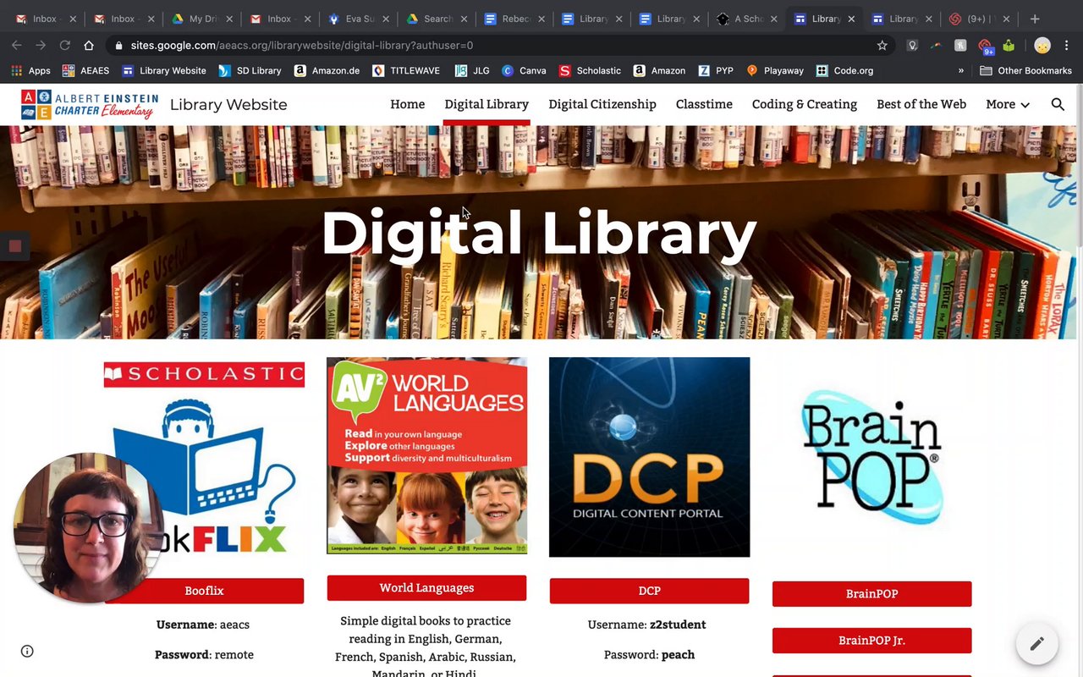Expand the More navigation dropdown

coord(1008,104)
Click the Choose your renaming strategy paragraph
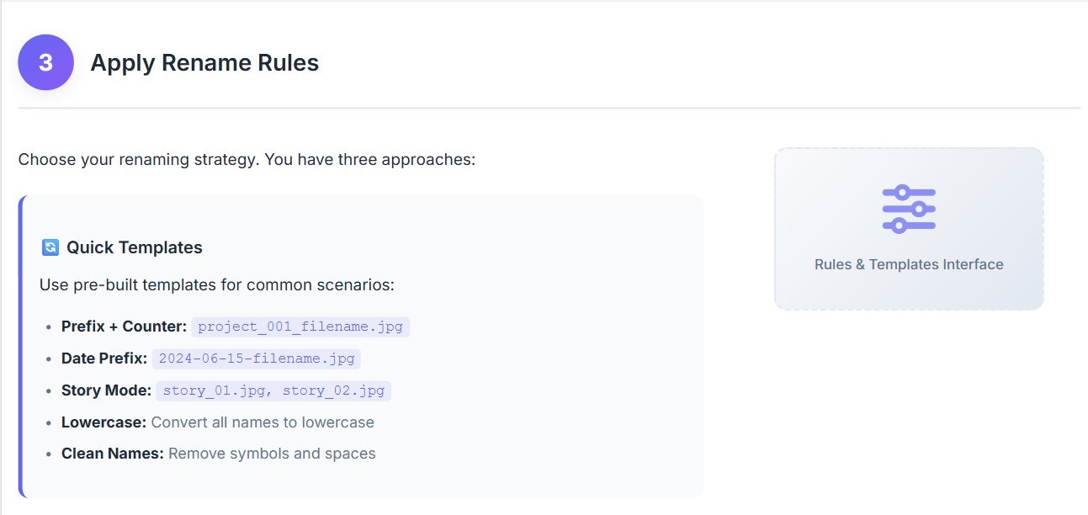1088x515 pixels. pyautogui.click(x=247, y=159)
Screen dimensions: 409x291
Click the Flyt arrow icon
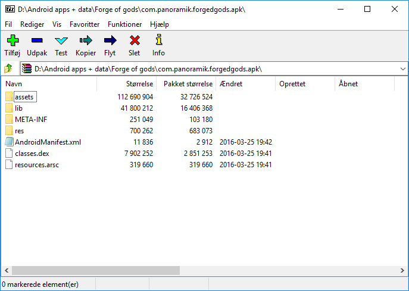pyautogui.click(x=110, y=41)
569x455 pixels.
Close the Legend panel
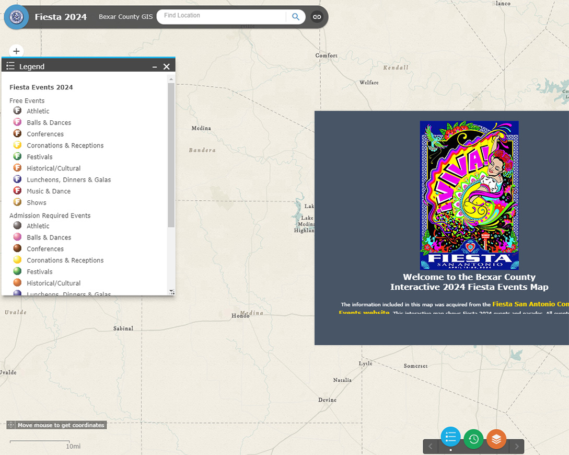click(x=167, y=66)
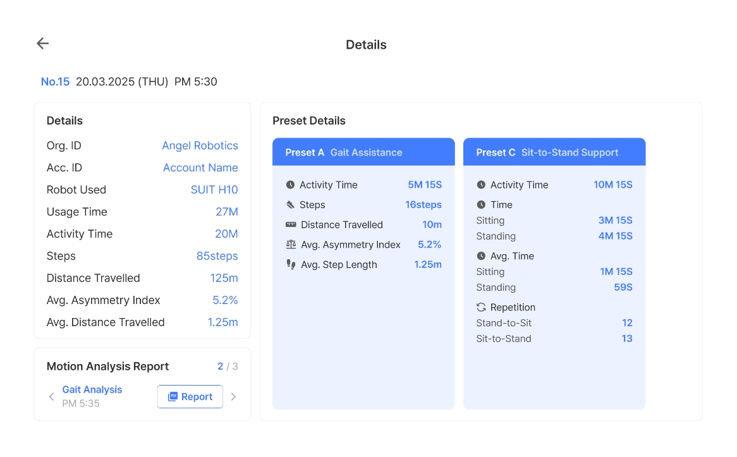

++++++++++

The line containing "Click the Flyt arrow icon" and each line after it through the end of the listing above are to be written out exactly, without the pictures.

Written answer —
Click the Flyt arrow icon
pyautogui.click(x=110, y=41)
569x455 pixels.
Close the Legend panel
click(x=167, y=66)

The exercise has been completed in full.